Gland Pharma Q3 Results: Profit Falls, Misses Estimates

The net profit of the Hyderabad-based generic injectable manufacturer fell 17% year-on-year to Rs 192 crore in the three months through December.

Source: Unsplash

Gland Pharma Ltd.'s third-quarter profit declined, missing analysts' estimates.

The net profit of the Hyderabad-based generic injectable manufacturer fell 17% year-on-year to Rs 192 crore in the three months through December, according to an exchange filing. That compares with the Rs 261-crore consensus estimate of analysts tracked by Bloomberg.

Sequentially, the profit dropped 1%.

Gland Pharma Q3 Highlights (YoY)

  • Revenue rose 65% to Rs 1,545 crore (Bloomberg estimate: Rs 1,482 crore).

  • Operating profit rose 23% to Rs 356 crore (Bloomberg estimate: Rs 379 crore).

  • Operating margin stood at 23.06% as against 30.86% a year ago (Bloomberg estimate: 25.6%).

Managing Director and Chief Executive Officer Srinivas Sadu in the exchange filing said that:

  • In the ex-Cenexi base business, the performance has been encouraging with the introduction of new products and improved volume of the current basket.

  • In the Cenexi business, the company reported a negative Ebidta of Rs 17 crore—largely due to one-off expenses—which, if adjusted, would have resulted in a break-even at the operational level.

Other Highlights (YoY)

  • U.S. revenue came in at Rs 822 crore, a 41% rise over the December quarter last year. This contributed to 53% of total revenue.

  • Revenue from Europe surged 435% to Rs 325 crore. This was due to the Cenexi acquisition.

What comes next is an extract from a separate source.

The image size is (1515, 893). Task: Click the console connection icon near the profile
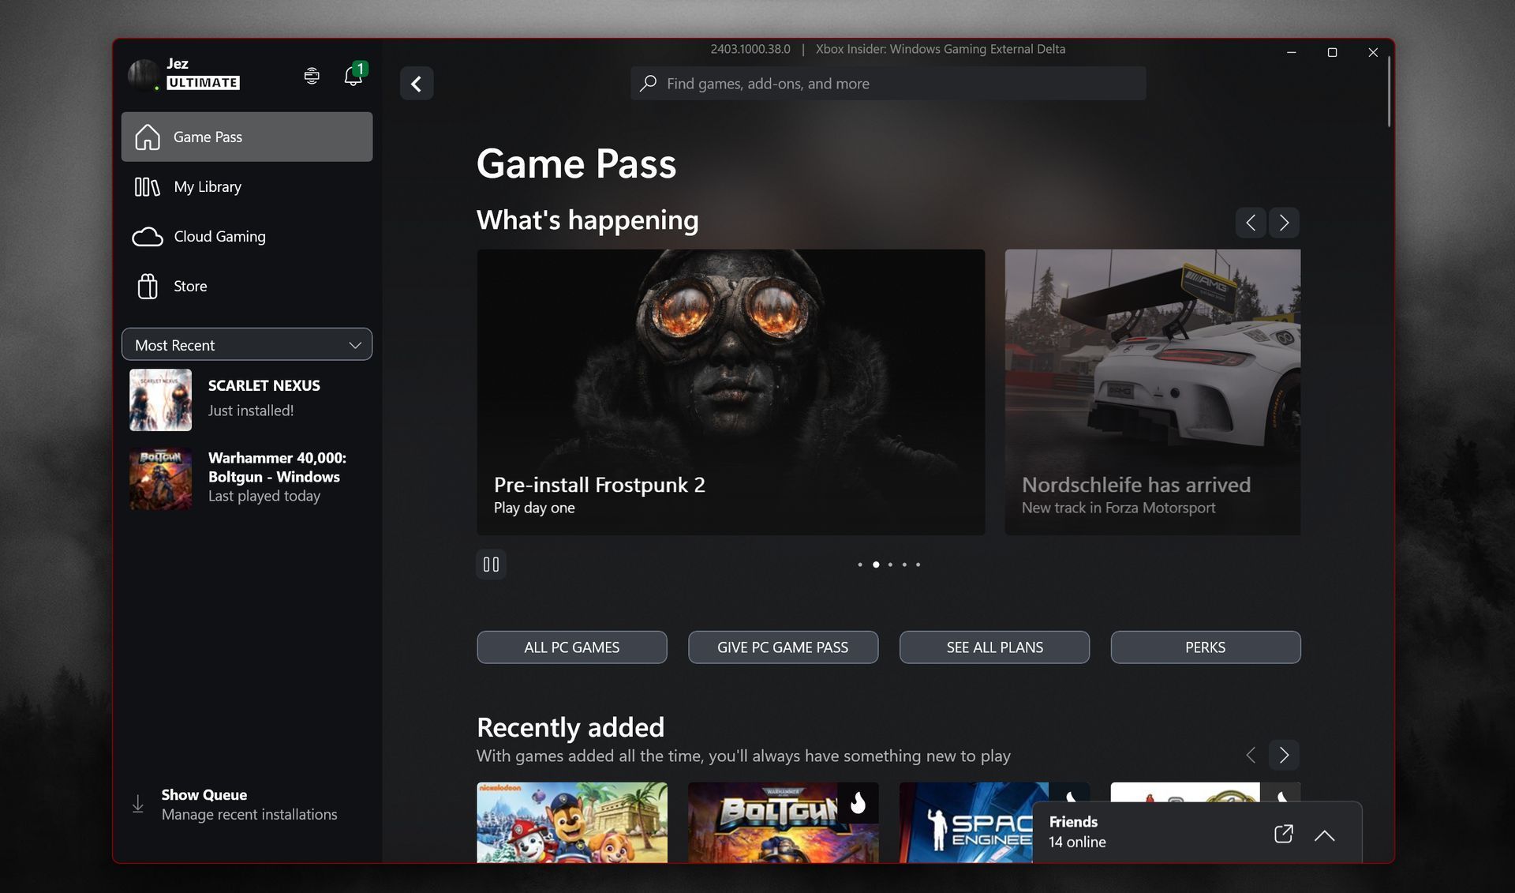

  • Other core markets—including Canada, Australia, and New Zealand—reported a rise of 101% over the December quarter last year.

  • India sales fell 7%, accounting for 5% of total revenue.

  • The rest of the world's market revenue jumped 46% to Rs 284 crore, contributing 18% of total revenue. The growth was due to the acquisition of Cenexi.

  • The drugmaker's research and development expense was 5% of the revenue at Rs 53 crore and its total capex outlay was Rs 81 crore during the quarter.

“Our post-merger integration review is now mostly complete, and we have identified areas where Cenexi would need investments and significant improvements,” Sadu said in the filing.

"Our partner order book is healthy, and we have significant opportunities through the signed contracts to play out long-term growth. However, in the near term, we continue to face issues with operational performance, leading us to rebalance our capacity and shift certain products to different lines, which will take time due to regulatory processes. We target realising our acquisition thesis over the next 12–15 months," he said.

Overall, he said that they are confident that FY24 will end on a high note.

Shares of Gland Pharma closed flat on Wednesday prior to the results being announced, as compared with a 0.37% rise in the benchmark Sensex.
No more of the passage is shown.